The new criminality guidance does not permit settlement for persons who, within 24 months prior to the date of the application, have been convicted of or admitted an offence for which they have received a non-custodial sentence, a warning, caution or reprimand which is recorded on their criminal record. When the police decide not to press charges, a caution or a warning may be given to the person who is arrested for a minor offence and admits the wrongdoing. Thus the matter is disposed of out of court and without a formal conviction. Failure to disclose the incident in an immigration application may amount to false representations or deception and may lead to refusal of further leave to remain. Those who intend to settle in the UK have to wait for 24 months after conviction or caution before applying for indefinite leave to remain.
It is important to remember that failure to disclose a conviction or caution in an immigration application has to be disclosed in all future applications – as failure to disclose a previous failure to disclose can also amount to deception or false representations.

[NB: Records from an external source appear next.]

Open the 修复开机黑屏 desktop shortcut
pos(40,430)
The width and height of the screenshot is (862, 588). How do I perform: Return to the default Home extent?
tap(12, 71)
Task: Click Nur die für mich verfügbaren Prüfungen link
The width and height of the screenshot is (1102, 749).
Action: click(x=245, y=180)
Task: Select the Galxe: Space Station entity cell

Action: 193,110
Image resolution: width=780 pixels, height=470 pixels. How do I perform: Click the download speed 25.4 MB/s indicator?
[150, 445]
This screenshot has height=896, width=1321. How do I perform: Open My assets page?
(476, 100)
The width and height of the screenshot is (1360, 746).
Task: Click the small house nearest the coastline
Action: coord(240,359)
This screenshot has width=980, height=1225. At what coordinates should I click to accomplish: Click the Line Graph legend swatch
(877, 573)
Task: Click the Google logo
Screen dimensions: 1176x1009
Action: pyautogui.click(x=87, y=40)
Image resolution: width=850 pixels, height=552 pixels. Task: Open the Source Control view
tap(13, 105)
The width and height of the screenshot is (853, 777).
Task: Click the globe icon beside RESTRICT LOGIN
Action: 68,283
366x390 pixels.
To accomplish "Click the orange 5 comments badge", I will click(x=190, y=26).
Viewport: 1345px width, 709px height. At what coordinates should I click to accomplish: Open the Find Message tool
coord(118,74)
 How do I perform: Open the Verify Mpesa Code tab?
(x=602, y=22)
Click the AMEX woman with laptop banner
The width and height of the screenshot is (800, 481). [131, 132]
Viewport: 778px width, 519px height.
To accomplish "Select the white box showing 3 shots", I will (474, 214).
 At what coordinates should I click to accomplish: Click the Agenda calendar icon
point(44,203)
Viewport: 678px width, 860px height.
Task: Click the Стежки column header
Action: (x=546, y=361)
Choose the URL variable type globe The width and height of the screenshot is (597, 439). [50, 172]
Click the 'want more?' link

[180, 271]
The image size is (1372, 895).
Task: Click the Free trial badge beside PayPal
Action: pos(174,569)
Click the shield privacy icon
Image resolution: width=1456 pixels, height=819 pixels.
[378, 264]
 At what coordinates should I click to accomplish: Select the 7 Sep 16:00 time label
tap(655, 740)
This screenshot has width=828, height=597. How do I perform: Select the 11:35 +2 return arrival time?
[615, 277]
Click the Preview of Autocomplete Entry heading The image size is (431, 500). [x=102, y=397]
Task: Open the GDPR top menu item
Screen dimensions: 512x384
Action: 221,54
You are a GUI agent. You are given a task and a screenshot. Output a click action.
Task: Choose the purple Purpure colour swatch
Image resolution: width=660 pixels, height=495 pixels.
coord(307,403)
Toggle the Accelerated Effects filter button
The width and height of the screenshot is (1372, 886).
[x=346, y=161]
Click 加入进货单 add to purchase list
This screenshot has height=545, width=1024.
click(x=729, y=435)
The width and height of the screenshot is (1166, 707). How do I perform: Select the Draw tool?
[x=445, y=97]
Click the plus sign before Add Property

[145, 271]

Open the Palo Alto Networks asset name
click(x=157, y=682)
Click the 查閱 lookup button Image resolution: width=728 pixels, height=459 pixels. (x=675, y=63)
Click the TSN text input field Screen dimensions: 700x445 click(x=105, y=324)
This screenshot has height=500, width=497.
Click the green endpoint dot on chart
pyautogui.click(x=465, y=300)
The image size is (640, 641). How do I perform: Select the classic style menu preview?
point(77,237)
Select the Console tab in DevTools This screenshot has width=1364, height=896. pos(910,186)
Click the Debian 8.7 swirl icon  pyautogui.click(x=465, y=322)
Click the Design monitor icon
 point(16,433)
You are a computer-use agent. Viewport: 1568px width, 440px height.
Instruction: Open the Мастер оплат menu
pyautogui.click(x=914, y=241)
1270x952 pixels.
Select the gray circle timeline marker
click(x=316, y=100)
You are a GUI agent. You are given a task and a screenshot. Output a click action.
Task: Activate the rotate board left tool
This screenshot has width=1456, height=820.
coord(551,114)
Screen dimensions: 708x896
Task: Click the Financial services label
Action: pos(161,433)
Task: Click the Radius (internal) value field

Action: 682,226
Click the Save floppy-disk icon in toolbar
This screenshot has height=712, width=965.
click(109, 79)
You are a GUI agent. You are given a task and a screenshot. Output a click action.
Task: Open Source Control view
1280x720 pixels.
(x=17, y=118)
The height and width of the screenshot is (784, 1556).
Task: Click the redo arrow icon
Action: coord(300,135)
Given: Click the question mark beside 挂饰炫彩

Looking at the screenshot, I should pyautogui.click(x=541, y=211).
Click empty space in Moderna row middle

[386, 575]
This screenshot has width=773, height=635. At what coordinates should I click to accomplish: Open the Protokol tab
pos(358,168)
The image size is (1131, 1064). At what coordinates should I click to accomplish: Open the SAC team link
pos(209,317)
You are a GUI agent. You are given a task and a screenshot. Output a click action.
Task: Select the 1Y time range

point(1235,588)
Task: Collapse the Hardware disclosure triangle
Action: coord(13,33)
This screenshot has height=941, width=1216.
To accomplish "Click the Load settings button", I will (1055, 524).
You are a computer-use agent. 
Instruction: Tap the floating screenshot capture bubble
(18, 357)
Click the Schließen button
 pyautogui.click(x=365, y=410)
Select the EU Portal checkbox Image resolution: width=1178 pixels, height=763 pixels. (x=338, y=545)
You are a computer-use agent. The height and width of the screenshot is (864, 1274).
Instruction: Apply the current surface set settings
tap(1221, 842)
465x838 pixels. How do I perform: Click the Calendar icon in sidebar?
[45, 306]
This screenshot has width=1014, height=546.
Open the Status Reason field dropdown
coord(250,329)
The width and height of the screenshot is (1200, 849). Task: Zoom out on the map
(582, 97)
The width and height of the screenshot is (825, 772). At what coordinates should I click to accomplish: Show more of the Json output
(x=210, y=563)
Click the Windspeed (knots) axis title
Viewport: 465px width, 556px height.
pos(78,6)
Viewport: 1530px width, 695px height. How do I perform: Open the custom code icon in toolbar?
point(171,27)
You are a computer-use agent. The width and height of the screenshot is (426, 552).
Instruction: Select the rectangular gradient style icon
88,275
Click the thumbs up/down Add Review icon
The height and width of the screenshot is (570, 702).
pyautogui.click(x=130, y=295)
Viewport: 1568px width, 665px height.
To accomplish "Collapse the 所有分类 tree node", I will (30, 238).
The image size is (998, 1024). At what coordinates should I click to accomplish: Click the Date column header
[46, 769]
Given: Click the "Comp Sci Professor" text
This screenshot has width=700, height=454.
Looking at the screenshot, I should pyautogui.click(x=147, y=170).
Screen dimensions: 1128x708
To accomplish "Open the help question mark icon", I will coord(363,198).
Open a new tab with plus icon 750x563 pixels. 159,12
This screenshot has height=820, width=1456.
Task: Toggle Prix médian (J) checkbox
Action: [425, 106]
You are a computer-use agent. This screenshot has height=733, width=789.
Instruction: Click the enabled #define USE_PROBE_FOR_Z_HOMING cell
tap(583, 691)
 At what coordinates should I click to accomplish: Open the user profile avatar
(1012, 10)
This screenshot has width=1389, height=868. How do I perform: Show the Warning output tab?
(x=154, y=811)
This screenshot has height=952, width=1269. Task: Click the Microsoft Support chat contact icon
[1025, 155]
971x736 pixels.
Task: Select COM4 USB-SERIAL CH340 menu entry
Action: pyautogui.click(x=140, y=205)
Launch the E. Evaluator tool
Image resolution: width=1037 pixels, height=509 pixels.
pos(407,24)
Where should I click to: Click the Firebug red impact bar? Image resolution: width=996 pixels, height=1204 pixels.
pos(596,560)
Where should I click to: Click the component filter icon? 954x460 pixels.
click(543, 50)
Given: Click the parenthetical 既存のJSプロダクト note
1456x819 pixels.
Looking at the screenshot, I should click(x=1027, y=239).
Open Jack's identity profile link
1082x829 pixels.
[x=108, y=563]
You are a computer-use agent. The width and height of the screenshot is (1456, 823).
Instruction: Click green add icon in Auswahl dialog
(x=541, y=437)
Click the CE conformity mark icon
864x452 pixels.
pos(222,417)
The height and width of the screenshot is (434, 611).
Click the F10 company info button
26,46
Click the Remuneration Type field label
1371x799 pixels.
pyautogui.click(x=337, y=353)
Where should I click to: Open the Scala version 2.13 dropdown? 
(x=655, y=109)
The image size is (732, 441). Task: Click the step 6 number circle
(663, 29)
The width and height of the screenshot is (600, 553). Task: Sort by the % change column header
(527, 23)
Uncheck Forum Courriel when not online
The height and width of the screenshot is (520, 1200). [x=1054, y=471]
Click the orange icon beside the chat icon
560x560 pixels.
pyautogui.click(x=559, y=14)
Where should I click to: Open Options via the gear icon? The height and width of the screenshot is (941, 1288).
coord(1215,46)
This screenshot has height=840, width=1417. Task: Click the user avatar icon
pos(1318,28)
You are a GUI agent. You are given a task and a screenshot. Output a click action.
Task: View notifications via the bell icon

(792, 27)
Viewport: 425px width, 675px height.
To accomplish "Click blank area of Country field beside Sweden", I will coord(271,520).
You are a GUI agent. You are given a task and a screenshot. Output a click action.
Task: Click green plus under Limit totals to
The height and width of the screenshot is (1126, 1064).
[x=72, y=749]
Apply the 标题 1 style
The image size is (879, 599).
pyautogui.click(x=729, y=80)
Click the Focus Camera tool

Persons convicted of an offence for which they have received a custodial sentence of less than 12 months have to wait for 7 years since the end of the sentence before they can apply for indefinite leave to remain.
Where the custodial sentence is between 12 months and 4 years, the rehabilitation period is 15 years. Persons sentenced to more than four years’ custodial sentence have no right to settle in the UK. Those who have established private and family life in the UK and cannot be required to leave the country have to apply for extension of stay.
From 1 October 2012, the concept of conviction becoming “spent” does not apply in the context of assessment of good character. Offences punished by custodial sentences are bound by the same mandatory refusal rules in the context of naturalisation, as in the context of applications for indefinite leave to remain. However, there is no automatic right to naturalisation after the mandatory refusal period has expired. The applicant has to prove that on the balance of probabilities good character requirement is met and the past offence has to be disregarded. UKBA nationality instructions state that caseworkers should not normally disregard any convictions associated with dishonesty, violence, unlawful sexual activity, or drugs, as well as offences which would constitute “recklessness” – such as drink-driving, excessive speeding, driving without insurance or whilst using a mobile phone.
Minor convictions may be disregarded where the applicant is of good character in all other respects.
Fixed penalty notices are not taken into account as there is no admission of guilt. However, proceedings for failure to pay a penalty are not disregarded. Also, numerous fixed penalty notices in the last 12 months may suggest a pattern of behaviour and call into question good character.
How do you prove good character in these circumstances? Well, there is no general rule applicable to all possible scenarios and that is where help from an experienced immigration lawyer will be invaluable!